Nachmittags hatten wir dann Dirigieren und Chorleitung. Es ist immer interessant, ich erlebe viel, auch wenn die Leute anders sind als ich.

Aber ich schmelze oft wie eine Kerze, wenn etwas ist. Erschrecke mich, wenn eine tote Amsel auf dem Weg liegt. Ich denke über viele Dinge sehr viel nach. Ich finde, Charakter hat nicht unbedingt etwas mit sozialem Verhalten zu tun.

Maria von Oldenburg und Hans Graf von Lehndorff

Und ich erinnere an Maria von Oldenburg. An ihr erkennt man den sexistischen Apparat Wikipedia. Maria von Oldenburg war die Mutter von Hans von Lehndorff, der den wunderbaren Text zum Kirchenlied “Komm in unsere stolze Welt” geschrieben hat, in Greifswald vertont. Wikipedia listet unter Lehndorffs Eltern auf der mobilen Version nur den Vater. Nur der hat auch eine Wikipedia Seite. Genauso mit Lehndorffs Frau, Gräfin Margarete von Finckenstein. Als wären nur die Männer wert, gelistet zu werden. Weil diese studiert haben und Ärzte geworden sind? Dabei war es Frauen damals kaum möglich gemacht worden, zu studieren. So sind viele Männer: Sie listen ihr Geschlecht und machen die Regeln so, dass es für das andere Geschlecht schwer bis unmöglich ist, gelistet zu werden.

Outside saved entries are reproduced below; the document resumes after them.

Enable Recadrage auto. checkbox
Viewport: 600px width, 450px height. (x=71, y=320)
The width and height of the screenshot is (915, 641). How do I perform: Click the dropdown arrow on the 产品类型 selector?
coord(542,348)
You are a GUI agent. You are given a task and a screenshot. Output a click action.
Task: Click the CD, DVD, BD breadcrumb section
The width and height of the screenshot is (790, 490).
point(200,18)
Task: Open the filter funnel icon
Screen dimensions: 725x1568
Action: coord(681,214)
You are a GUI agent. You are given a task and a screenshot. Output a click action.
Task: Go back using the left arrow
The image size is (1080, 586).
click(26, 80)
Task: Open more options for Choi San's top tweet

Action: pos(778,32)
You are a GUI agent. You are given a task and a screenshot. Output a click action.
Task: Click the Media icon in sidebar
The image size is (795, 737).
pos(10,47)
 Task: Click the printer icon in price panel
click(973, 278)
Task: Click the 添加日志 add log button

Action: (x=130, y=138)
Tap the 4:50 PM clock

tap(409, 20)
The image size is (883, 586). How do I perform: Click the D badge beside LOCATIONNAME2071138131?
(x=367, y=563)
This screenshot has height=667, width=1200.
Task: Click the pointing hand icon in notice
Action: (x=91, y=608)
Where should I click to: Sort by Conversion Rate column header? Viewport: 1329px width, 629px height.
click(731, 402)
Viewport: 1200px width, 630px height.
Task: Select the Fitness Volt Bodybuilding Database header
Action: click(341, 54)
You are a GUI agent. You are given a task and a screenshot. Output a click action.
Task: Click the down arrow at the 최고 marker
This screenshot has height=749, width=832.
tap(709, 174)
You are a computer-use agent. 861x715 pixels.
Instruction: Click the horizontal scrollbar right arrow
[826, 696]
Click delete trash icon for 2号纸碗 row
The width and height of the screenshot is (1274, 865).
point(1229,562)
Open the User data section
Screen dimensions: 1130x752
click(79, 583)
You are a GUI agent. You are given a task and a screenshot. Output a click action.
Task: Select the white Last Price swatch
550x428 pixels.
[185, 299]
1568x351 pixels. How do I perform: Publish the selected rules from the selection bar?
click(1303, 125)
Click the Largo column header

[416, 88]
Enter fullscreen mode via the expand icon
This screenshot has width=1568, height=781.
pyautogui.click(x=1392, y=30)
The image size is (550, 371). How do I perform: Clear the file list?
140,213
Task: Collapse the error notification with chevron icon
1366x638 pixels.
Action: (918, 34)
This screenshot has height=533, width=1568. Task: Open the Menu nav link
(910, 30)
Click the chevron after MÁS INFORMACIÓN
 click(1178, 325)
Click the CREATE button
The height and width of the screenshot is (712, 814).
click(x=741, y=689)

Aber das wirklich Berührende ist: Die Mutter Lehndorffs, Maria von Oldenburg, ist eine Heldin, ähnlich wie Bonhoeffer, größer und wird im Himmel größer sein als er. Sie wurde verhaftet, weil sie sich gegen die Nazis aufgelehnt hat, um einen Pfarrer zu beschützen, und später in Stuhm (Ostpreußen) von Russen erschossen. Wo steht ihre Geschichte? Unter Hans von Lehndorff. Nicht auf einer eigenen Seite.